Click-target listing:

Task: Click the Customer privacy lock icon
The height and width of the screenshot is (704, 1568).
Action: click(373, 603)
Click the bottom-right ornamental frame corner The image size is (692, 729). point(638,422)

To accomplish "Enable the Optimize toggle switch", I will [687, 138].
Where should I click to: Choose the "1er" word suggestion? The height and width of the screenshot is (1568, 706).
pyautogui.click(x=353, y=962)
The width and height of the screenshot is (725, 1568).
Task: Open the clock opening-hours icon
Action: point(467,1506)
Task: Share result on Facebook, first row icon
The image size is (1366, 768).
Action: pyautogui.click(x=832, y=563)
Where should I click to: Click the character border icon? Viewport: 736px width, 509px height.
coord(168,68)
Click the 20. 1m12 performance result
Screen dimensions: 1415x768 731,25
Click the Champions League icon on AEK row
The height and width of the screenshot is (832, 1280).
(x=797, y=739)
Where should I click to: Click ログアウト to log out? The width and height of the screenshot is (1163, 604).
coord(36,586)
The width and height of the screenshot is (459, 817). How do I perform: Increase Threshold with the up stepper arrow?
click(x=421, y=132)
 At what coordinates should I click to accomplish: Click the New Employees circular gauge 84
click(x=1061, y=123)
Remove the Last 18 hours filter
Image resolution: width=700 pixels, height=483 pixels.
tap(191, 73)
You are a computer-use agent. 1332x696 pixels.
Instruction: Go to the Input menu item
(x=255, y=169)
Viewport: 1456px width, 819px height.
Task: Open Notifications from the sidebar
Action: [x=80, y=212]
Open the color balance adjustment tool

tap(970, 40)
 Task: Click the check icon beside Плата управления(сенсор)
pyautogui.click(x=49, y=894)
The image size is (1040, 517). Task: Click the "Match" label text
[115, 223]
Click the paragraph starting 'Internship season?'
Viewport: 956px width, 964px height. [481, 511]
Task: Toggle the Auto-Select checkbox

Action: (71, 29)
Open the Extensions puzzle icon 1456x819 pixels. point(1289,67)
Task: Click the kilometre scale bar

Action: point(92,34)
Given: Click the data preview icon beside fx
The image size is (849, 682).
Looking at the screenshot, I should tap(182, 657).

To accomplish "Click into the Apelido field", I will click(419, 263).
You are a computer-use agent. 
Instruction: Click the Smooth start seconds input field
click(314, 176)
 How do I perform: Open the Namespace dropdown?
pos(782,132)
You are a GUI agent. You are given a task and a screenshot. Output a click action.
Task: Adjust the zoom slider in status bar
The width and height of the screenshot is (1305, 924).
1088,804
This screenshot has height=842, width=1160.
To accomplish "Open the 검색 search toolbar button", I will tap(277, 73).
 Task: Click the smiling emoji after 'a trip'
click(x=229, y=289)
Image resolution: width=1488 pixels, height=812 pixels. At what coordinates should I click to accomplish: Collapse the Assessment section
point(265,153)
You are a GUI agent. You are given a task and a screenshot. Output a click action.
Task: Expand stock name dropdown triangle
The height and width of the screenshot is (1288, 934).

WHAT IS REQUIRED: Reproduce the lines of the listing verbatim, starting at the line that contains "will click(419, 263)." and ending at the final line of the listing.

ANSWER TO THIS EXERCISE:
To accomplish "Click into the Apelido field", I will click(419, 263).
You are a computer-use agent. 
Instruction: Click the Smooth start seconds input field
click(314, 176)
 How do I perform: Open the Namespace dropdown?
pos(782,132)
You are a GUI agent. You are given a task and a screenshot. Output a click action.
Task: Adjust the zoom slider in status bar
The width and height of the screenshot is (1305, 924).
1088,804
This screenshot has height=842, width=1160.
To accomplish "Open the 검색 search toolbar button", I will tap(277, 73).
 Task: Click the smiling emoji after 'a trip'
click(x=229, y=289)
Image resolution: width=1488 pixels, height=812 pixels. At what coordinates should I click to accomplish: Collapse the Assessment section
point(265,153)
You are a GUI agent. You are given a task and a screenshot. Output a click action.
Task: Expand stock name dropdown triangle
The height and width of the screenshot is (1288, 934).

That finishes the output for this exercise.